• YOUR INSTRUCTIONS: When the word "with" appears in a line of the data below, list that line.

• Collected data entries:
★ ★ ★ ★ ★

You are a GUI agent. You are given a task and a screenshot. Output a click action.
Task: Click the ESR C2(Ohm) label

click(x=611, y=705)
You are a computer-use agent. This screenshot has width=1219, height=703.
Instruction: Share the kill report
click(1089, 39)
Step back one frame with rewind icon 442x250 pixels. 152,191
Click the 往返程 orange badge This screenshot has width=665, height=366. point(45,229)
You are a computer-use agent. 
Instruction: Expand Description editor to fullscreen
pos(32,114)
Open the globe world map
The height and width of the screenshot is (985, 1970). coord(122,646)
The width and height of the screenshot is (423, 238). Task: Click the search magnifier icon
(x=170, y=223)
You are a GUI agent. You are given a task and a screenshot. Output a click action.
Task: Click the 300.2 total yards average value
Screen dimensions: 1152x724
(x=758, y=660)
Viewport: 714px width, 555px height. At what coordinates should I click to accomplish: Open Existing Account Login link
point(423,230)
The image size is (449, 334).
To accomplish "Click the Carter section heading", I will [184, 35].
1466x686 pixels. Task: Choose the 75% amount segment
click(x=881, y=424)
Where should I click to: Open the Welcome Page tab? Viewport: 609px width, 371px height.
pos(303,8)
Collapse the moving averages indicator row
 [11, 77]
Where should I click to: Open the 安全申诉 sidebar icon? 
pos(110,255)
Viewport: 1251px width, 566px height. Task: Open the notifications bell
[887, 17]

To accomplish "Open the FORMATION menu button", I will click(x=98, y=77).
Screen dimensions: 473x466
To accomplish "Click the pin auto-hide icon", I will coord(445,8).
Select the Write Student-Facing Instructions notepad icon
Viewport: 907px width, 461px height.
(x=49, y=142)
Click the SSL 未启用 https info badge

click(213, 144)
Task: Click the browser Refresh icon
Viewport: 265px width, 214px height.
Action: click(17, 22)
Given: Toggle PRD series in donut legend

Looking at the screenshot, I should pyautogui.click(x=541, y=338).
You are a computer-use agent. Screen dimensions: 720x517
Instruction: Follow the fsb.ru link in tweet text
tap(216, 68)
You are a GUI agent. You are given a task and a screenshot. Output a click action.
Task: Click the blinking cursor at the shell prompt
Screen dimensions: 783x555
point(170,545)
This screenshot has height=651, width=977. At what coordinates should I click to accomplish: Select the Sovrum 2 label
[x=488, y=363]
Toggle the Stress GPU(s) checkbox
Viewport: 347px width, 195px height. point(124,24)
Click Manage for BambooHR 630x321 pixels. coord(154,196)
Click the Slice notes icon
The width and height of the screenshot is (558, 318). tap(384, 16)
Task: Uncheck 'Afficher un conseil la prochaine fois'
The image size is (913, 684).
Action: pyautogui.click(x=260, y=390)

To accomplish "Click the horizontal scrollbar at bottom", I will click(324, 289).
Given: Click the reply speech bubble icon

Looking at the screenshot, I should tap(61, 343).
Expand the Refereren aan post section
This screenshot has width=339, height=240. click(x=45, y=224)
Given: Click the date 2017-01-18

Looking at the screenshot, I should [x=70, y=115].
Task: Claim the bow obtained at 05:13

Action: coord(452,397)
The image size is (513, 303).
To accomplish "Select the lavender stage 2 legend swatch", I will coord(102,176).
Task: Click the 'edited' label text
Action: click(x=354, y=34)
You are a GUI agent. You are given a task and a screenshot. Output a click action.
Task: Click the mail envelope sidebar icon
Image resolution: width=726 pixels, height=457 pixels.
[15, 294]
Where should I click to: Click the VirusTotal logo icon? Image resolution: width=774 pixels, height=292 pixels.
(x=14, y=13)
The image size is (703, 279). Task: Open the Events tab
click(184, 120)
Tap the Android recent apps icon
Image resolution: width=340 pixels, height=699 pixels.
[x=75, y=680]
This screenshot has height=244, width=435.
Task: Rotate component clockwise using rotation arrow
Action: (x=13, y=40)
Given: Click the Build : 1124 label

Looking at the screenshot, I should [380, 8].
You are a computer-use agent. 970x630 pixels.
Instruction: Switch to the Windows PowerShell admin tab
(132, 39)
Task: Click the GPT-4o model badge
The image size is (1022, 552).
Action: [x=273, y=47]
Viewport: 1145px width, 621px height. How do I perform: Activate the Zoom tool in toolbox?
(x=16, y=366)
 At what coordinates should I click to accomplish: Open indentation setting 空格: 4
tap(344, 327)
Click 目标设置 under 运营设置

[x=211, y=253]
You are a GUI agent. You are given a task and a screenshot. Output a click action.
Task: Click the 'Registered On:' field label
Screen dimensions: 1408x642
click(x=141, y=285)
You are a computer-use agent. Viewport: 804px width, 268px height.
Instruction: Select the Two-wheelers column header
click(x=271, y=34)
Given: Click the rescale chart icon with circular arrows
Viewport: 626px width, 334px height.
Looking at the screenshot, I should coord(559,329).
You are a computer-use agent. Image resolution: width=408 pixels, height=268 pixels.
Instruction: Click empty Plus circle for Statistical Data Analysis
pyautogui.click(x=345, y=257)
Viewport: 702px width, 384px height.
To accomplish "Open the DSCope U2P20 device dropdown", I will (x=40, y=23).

★ ★ ★ ★ ★

• OUTPUT BELOW:
Step back one frame with rewind icon 442x250 pixels. 152,191
Given: Click the rescale chart icon with circular arrows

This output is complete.